Foundation of Data Science: Unit I: Introduction

Defining Research Goals

Data Science

The data science team must learn and investigate the problem, develop context and understanding and learn about the data sources needed and available for the project.

Defining Research Goals

• To understand the project, three concept must understand: what, why and how.

a) What is expectation of company or organization?

b) Why does a company's higher authority define such research value?

c) How is it part of a bigger strategic picture?

• Goal of first phase will be the answer of these three questions.

• In this phase, the data science team must learn and investigate the problem, develop context and understanding and learn about the data sources needed and available for the project.

1. Learning the business domain :

• Understanding the domain area of the problem is essential. In many cases, data scientists will have deep computational and quantitative knowledge that can be broadly applied across many disciplines.

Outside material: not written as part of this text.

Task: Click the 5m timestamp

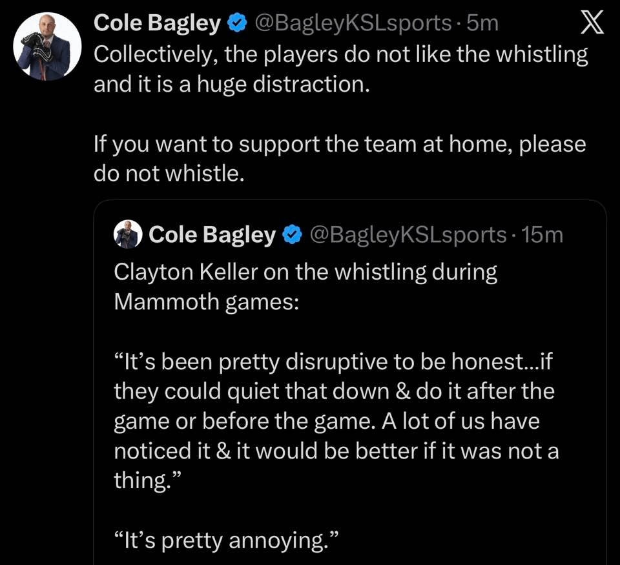Action: pos(482,23)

• Data scientists have deep knowledge of the methods, techniques and ways for applying heuristics to a variety of business and conceptual problems.

2. Resources :

• As part of the discovery phase, the team needs to assess the resources available to support the project. In this context, resources include technology, tools, systems, data and people.

3. Frame the problem :

• Framing is the process of stating the analytics problem to be solved. At this point, it is a best practice to write down the problem statement and share it with the key stakeholders.

• Each team member may hear slightly different things related to the needs and the problem and have somewhat different ideas of possible solutions.

4. Identifying key stakeholders:

• The team can identify the success criteria, key risks and stakeholders, which should include anyone who will benefit from the project or will be significantly impacted by the project.

• When interviewing stakeholders, learn about the domain area and any relevant history from similar analytics projects.

5. Interviewing the analytics sponsor:

• The team should plan to collaborate with the stakeholders to clarify and frame the analytics problem.

• At the outset, project sponsors may have a predetermined solution that may not necessarily realize the desired outcome.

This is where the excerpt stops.